Empati sözcüğü 20. yüzyılın başlarında ortaya çıktı. Yunanca pathos sözcüğünün önüne em ekinin getirilmesiyle birlikte hissetmek anlamını kazanan sözcük, Almancadaki Einfühlung sözcüğünün bir tercümesiydi. Psikoloji çevrelerinde doğan bu terim, bir nesnenin estetik deneyiminin onu izleyenin bedenine nasıl uzandığını tanımlamak, hislerin bir nesneden bir insana aktarılabildiğini vurgulamak için kullanılıyordu. Günümüzde diğer insanların yüz ifadelerini ve hislerini algılama yetisini tarif etmek için kullanılsa da 1900’lerin başında insandan farklı gövdelerin arasındaki ilişkileri de barındıran, çok daha kapsayıcı bir anlamı vardı.

Farklı tarihsel dönemlerde empati, ötekinin bakış açısına, kimi zaman bedensel olarak bürünme, yabancı biçimlere girme, nesnelere dönüşme veya farklı gerçeklikleri ikame etme yetisi gibi anlamlara sahip oldu. Psikolojik, politik ya da estetik bağlamlarda empati; benzeme, taklit, aktarım ve yansıtmayla ilişkilendirildi. Roma ve Floransa’da bulunan müzelerdeki heykelleri gözlemlemenin bedeninde uyandırdığı hisleri kayıt altına alırken erkek mahlası (“Vernon Lee”) kullanan Violet Paget, empatiyi kişinin kendi hayatını bir nesneye ödünç vermesi olarak tanımlıyordu (Lanzoni, 2018).

Bugün, aradan 100 yıl geçmişken, terimin ilk algılanma biçimine dönüş zamanı gelmiş gibi görünüyor. İçinde yaşadığımız ekolojik kriz, maden arama ve keşif çalışmalarına dayalı ilerleme ve kalkınma anlayışıyla doğrudan ilişkili.
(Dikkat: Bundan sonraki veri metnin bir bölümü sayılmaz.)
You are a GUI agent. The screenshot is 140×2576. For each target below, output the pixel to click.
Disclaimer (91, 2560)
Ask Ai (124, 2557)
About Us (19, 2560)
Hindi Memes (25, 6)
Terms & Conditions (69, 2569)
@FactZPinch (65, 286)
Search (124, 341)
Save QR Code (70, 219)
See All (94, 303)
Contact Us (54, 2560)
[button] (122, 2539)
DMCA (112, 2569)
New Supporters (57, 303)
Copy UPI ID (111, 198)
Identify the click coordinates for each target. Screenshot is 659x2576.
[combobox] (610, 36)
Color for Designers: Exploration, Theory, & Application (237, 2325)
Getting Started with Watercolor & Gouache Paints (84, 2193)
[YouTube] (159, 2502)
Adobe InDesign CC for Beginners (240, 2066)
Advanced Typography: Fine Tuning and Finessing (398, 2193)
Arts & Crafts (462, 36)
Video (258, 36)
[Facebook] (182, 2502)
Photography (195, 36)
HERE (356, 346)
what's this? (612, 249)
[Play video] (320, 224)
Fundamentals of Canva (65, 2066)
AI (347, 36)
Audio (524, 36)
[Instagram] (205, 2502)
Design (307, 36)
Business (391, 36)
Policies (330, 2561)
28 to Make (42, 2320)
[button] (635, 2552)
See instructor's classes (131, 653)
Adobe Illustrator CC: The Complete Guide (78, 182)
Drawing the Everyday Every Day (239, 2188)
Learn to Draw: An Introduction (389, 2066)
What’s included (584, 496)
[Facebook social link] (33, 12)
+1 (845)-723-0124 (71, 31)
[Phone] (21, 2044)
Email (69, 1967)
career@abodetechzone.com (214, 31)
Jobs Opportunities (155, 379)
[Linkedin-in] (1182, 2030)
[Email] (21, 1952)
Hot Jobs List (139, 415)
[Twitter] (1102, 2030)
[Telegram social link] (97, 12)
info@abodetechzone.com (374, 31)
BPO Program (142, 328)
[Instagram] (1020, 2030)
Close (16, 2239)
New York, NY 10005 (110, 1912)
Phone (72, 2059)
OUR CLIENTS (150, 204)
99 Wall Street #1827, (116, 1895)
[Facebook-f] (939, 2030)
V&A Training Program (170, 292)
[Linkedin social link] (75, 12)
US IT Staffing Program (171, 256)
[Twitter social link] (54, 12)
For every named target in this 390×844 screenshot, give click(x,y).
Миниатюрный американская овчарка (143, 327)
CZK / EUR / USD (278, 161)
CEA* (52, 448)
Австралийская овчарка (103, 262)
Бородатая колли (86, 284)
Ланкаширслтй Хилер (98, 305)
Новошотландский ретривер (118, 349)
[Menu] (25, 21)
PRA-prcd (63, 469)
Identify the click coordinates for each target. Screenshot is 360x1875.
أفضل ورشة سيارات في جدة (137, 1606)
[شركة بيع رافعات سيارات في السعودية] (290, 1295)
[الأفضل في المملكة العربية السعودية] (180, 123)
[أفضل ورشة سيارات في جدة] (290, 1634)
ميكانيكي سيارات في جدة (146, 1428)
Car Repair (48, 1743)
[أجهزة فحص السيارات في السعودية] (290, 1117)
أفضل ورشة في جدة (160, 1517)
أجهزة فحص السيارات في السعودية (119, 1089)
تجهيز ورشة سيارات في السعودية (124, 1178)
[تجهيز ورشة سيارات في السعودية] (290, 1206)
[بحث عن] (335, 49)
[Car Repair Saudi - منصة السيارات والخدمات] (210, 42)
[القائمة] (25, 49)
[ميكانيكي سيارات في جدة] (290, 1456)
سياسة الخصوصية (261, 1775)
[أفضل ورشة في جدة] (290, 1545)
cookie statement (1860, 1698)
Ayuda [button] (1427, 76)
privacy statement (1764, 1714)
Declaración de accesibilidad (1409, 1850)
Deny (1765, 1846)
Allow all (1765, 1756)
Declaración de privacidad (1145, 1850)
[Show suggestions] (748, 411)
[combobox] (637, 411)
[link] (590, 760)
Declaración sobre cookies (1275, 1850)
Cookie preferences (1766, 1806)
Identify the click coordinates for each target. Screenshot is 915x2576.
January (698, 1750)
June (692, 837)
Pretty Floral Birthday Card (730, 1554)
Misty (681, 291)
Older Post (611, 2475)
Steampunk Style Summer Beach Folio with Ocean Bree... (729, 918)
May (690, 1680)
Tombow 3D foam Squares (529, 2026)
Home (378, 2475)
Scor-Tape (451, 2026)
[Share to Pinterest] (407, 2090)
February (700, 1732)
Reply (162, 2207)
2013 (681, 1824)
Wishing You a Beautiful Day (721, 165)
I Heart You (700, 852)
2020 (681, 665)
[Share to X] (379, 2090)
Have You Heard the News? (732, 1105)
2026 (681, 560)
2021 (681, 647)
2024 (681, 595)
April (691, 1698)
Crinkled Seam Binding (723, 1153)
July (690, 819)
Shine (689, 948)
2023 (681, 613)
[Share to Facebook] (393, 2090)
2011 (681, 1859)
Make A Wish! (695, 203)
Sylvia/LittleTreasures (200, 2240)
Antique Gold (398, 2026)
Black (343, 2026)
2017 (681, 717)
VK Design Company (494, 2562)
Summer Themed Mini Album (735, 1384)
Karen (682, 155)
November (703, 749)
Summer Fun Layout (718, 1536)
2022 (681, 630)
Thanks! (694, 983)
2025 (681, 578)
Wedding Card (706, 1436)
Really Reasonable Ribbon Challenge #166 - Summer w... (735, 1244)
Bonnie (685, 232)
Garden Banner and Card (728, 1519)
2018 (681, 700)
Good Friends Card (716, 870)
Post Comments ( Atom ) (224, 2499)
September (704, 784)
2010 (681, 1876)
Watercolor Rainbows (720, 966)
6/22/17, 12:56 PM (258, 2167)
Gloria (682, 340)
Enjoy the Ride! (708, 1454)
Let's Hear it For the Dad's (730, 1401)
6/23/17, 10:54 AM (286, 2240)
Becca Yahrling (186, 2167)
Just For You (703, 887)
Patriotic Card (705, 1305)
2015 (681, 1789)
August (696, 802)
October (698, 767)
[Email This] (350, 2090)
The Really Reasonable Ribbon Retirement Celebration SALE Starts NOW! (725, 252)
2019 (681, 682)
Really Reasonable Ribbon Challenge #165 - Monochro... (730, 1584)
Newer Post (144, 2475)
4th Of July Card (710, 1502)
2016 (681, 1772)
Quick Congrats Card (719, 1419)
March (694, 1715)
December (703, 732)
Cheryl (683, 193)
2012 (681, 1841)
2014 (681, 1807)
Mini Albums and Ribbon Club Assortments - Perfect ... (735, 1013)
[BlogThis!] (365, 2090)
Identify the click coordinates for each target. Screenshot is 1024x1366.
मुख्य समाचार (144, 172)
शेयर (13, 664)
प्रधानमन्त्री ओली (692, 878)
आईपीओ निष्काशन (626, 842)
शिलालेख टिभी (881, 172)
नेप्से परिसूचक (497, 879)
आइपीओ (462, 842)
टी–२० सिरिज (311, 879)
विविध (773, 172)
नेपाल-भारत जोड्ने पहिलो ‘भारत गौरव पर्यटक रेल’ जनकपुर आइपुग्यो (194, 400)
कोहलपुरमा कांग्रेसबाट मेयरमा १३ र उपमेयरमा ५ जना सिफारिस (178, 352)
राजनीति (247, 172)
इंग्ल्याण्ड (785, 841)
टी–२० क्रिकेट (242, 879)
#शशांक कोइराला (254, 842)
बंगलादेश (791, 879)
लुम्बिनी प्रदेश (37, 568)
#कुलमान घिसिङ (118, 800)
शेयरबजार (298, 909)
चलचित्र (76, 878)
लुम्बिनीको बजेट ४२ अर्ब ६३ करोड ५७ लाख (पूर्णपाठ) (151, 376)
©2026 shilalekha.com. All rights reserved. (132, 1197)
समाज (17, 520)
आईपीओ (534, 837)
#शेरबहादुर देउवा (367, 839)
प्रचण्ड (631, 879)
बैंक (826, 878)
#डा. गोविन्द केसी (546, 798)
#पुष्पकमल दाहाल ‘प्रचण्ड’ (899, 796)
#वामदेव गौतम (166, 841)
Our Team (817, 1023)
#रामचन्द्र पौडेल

Aydınlanmadan bu yana Batı düşüncesine egemen olmuş Kartezyen yöntem geçerliliğini yitirmiş durumda. İnsan-sonrası paradigması, her şeyin dünyayla kendi ilişkisini kurduğunu, gerçekliğin tüm canlı ve cansız varlıklar arasındaki bir çoklu-doğal bütün olduğunu belirtiyor.

Empatinin tanımını yeniden düşünen bienal, aşağıdakiler için, onlardan hareket ederek, onlarla birlikte yapılan tasarımları sahipleniyor:

Bir BAKIŞ AÇISINDAN fazlası (merkezi değiştirme biçimi olarak tasarım)

Empati, bedenimizin konumunu dünyayla ilişkilendirerek tanımakla başlıyor. Algılarımızı şekillendiren belirli bir nokta var ve bu nokta hislerimizi belirliyor. Uzaydan Dünya’ya bakan astronotlar, zaman içinde “kuşbakışı etkisi” olarak adlandırılan “şaşkınlık ve hayret” dolu bir estetik deneyimden bahsediyor. Bu derin duygusallık, astronotlar için, Dünya’yla ve birbirleriyle bağlantılı olma hissini pekiştiriyor.

Astronotların yaşadığı bu bilişsel değişime benzer şekilde aynalar, lensler, kameralar ve tarayıcılar gibi tasarım araçları, görüş açılarımızın merkezlerini değiştirmemize yardımcı oluyor, başka türlü algılayamayacağımız bazı şeyleri görmemize olanak sağlıyor. Yeni bakış açıları, yeni hisleri ve gerçeklik anlayışlarını harekete geçiriyor. Günümüzde hangi tasarım araçları, hangi bakış açılarını ortaya çıkarıyor? Tasarım dünyayı anlamlandırmamıza nasıl yardımcı oluyor?

Bir BOYUTTAN fazlası (aktarım biçimi olarak tasarım)

Empati, hislerin bir bedenden diğerine aktarımını tanımlıyor. Bu, iki bedenin uzaktan birbirine bağlanması anlamına geliyor. Yapay zekâ, bilginin ve düşünce süreçlerinin insanlardan makinelere aktarımından yola çıkıyor. 5G destekli akıllı şehirler, enformasyonun canlı ve cansız gövdeler arasında yol aldığı bir yapı vaat ediyor. Nesnelerin İnterneti, bir cisimler ağı tarafından “sezilen” veri toplama yöntemine dayanıyor. Artırılmış gerçeklik, bedenlerin aynı anda farklı âlemlerde var olmasına olanak sağlıyor. Bazı ülkelerde televizyondan fazla izlenen Twitch gibi platformlar, sanal ve gerçek dünyayı iç içe geçiriyor. Empati bu tür platformlarda nasıl oluşuyor? Yeni mecralar hangi his ve ilgi yapılarını öne çıkarıyor?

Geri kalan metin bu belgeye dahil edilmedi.